筆者はかつてジョン・ウィリアムズの作曲様式とその影響について下記の様な概要を公開したがそれは次のようなものである。
「彼は18世紀ウィーン古典派のオーケストレーションから近現代に至るすべての作曲家の語法を手中に収め、そのパレット上の色彩は数限りない。『未知との遭遇』でのJ.ウィリアムズは、ディズニー映画の名曲『星に願いを』をパロディとして挿入しながら、ドビュッシー(1862~1918)やラヴェル(1875~1937)といったフランス近代・印象主義の作曲家をはじめ、現代フランスの作曲家メシアン(1908-1992)や前衛的な各種作曲様式を、『E.T.』では近代ロシアの作曲家プロコフィエフ(1891~1953)のスタイルを、また『ジョーズ』ではストラヴィンスキー(1882~1971)の語法をそれぞれに消化し、他の映画でもスクリャービン(1872~1915)、バルトーク(1881~1945)、ショスタコーヴィチ(1906~1975)、そしてシェーンベルク(1874~1951)に発しマーラー(1860~1911)に至る、音色旋律やジャズの影響までもが強く認められる。こういった卓越した作曲技法が旋法性や複調、そして屈指のオーケストレーションとの相乗効果によって空間的、立体的、また宇宙的な印象をもたらしている。またさらにその原点…それは1916年に完成されたイギリスの作曲家グスタフ・ホルスト(1874~1934)の管弦楽作品、組曲『惑星』)にまで行き着くことができる…..」今回彼の代表作「スター・ウォーズ」を聴きながら更に脳裏をよぎった作品2点をこれに少々付記したい。

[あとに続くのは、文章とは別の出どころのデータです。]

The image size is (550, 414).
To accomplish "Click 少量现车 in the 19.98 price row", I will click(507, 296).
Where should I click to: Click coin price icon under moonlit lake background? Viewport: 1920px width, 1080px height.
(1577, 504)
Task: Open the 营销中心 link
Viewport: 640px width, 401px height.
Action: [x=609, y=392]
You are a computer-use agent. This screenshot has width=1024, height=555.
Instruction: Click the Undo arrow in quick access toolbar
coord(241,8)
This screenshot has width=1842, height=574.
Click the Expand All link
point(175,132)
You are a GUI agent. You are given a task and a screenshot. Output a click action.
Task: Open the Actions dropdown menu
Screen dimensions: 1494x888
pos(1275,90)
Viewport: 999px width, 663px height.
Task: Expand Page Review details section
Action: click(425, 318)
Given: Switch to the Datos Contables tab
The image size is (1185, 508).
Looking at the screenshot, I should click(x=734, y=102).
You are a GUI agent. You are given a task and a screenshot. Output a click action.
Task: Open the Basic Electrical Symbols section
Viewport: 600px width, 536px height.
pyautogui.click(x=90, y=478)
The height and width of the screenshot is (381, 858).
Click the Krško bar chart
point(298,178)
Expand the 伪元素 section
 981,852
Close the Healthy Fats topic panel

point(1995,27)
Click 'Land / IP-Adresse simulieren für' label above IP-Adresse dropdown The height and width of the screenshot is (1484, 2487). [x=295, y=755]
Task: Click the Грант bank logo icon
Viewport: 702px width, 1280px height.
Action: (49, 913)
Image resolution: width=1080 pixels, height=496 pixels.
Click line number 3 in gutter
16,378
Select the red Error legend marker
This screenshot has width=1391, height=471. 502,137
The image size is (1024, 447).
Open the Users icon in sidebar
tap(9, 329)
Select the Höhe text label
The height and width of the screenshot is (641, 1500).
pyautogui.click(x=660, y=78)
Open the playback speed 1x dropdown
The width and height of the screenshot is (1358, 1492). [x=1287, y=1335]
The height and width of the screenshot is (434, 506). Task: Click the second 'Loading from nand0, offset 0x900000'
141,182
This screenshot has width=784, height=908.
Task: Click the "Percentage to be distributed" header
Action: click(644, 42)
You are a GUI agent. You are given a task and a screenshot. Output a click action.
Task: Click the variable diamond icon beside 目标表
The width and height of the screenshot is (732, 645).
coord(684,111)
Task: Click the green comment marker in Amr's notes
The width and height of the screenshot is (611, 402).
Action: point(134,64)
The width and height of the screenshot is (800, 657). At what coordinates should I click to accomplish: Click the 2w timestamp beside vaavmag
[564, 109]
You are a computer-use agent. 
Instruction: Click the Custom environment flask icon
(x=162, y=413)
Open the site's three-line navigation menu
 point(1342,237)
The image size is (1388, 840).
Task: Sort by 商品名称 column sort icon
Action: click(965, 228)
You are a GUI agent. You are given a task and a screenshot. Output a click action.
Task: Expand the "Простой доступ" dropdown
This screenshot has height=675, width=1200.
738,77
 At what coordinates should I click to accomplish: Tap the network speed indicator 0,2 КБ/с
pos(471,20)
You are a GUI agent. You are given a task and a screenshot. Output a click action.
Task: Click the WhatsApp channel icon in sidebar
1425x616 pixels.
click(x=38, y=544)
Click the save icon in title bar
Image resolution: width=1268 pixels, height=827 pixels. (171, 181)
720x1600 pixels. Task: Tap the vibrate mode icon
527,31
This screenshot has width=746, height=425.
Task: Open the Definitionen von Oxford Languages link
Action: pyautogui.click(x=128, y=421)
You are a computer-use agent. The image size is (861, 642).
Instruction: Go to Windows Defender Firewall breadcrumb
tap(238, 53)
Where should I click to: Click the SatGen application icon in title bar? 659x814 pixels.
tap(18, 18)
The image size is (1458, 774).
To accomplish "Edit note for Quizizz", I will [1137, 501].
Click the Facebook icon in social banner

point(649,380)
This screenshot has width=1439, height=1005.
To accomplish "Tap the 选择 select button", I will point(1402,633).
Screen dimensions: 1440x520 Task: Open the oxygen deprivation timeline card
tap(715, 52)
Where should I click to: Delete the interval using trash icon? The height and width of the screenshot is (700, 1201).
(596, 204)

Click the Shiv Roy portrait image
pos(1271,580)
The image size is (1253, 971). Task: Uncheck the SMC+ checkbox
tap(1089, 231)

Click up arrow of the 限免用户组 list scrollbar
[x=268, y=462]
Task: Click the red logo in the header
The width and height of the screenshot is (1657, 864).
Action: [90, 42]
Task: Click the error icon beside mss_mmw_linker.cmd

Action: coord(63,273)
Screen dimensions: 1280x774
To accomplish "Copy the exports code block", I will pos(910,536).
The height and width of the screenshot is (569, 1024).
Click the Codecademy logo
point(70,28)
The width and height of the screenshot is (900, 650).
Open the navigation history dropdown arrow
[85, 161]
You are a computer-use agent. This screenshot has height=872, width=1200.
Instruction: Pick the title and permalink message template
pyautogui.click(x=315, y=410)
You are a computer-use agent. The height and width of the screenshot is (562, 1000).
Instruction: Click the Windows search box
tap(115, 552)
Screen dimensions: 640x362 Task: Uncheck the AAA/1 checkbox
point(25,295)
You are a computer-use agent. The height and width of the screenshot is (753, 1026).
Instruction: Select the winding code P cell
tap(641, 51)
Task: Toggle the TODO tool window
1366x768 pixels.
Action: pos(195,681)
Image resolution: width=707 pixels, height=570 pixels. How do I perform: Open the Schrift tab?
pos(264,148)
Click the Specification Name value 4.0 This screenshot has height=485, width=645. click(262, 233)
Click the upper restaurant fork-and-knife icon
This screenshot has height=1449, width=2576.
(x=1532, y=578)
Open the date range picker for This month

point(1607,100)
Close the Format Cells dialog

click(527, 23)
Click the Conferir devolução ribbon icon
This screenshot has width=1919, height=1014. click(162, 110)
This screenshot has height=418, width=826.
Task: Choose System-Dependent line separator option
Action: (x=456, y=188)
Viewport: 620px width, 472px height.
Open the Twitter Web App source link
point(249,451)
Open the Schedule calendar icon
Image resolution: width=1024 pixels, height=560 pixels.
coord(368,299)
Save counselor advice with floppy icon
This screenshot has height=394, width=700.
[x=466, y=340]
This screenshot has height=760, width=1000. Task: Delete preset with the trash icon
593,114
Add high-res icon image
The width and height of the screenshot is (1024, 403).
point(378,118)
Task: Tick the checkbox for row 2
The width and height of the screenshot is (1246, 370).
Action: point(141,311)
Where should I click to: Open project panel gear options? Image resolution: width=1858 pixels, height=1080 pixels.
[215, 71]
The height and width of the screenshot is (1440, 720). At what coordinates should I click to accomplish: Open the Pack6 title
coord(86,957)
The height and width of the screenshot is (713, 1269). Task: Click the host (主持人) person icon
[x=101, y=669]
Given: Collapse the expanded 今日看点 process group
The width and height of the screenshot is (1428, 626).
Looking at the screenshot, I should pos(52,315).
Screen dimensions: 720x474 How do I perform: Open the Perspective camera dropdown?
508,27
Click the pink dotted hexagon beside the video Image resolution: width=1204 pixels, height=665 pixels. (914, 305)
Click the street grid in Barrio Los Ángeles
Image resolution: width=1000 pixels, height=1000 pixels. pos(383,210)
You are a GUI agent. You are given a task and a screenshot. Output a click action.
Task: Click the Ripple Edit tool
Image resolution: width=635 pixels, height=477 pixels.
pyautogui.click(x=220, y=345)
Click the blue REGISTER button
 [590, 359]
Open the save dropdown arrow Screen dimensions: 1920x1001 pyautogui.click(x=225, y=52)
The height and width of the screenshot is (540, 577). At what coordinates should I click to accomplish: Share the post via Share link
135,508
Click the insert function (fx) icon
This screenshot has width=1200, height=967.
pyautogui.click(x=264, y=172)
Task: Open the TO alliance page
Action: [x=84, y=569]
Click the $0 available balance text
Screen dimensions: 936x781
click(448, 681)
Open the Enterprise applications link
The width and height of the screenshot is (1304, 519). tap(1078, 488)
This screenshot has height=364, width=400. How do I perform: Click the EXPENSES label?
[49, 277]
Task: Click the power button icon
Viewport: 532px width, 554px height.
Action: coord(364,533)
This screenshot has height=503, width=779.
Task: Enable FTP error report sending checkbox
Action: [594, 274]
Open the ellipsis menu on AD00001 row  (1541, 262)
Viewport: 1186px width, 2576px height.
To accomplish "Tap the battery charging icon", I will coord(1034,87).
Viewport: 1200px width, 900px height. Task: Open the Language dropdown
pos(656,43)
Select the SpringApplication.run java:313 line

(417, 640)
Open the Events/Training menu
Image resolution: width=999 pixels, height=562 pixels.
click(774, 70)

一つ目はプロコフィエフの「スキタイ組曲(アラとロリー)」最終楽章、そしてもう一つはコルンゴルト(1897~1957)の映画音楽、中でも「キングスロウ」で、特に後者は米国大統領もつとめたロナルド・レーガンが主演した作品として良く知られている。コルンゴルトの名はハリウッドの映画音楽作曲家のみではなく、今日では大ヴァイオリニスト、ハイフェッツ(1901[1899]~1987)が委嘱したヴァイオリン協奏曲でその名は音楽史上に刻まれている。コルンゴルトが担当した映画諸作品からの影響は特にオーケストレーション、そして和声法に顕著に認められるだろう。